The healthcare industry has leveraged NLP technologies for many years, though today’s NLP solutions are far more powerful than earlier applications that were primarily designed for research and computer-aided coding. Unlike early NLP systems, the latest NLP tools enable open and flexible development of queries and are not as reliant on expensive, clinically-annotated data sets.
In a precision medicine environment, NLP can filter and extract clinically-relevant information from unstructured patient notes and do so in a timely manner without the need for manual review. For example, providers can leverage NLP to extract discrete values of Left Ventricle Ejection Fraction from progress notes, or to identify a patient’s cancer stage from a pathology report. While EHRs commonly have fields for such clinically-relevant details, records may include major gaps because data is not consistently entered.
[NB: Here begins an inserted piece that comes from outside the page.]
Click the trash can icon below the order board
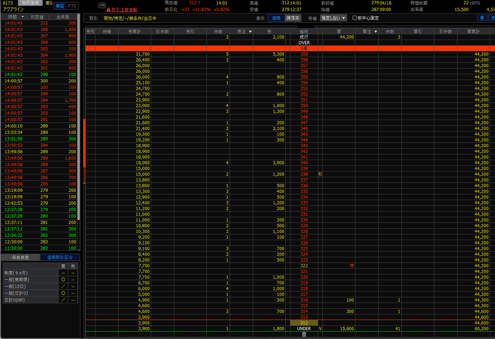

NLP also enables providers to analyze unstructured patient data in real time to support clinical decision-making. By deploying sophisticated predictive clinical models, providers can connect a patient’s health status with environmental and lifestyle factors to estimate a patient’s likelihood of 30-day hospital readmission or medication non-compliance. Providers can then proactively take measures to adjust a patient’s therapies based on their support network, ambulatory status, and living conditions.
As the Precision Medicine Initiative continues to gain steam, NLP will be an essential tool to help providers make sense of the growing volume of relevant data and advance their efforts to achieve optimal patient health and outcomes.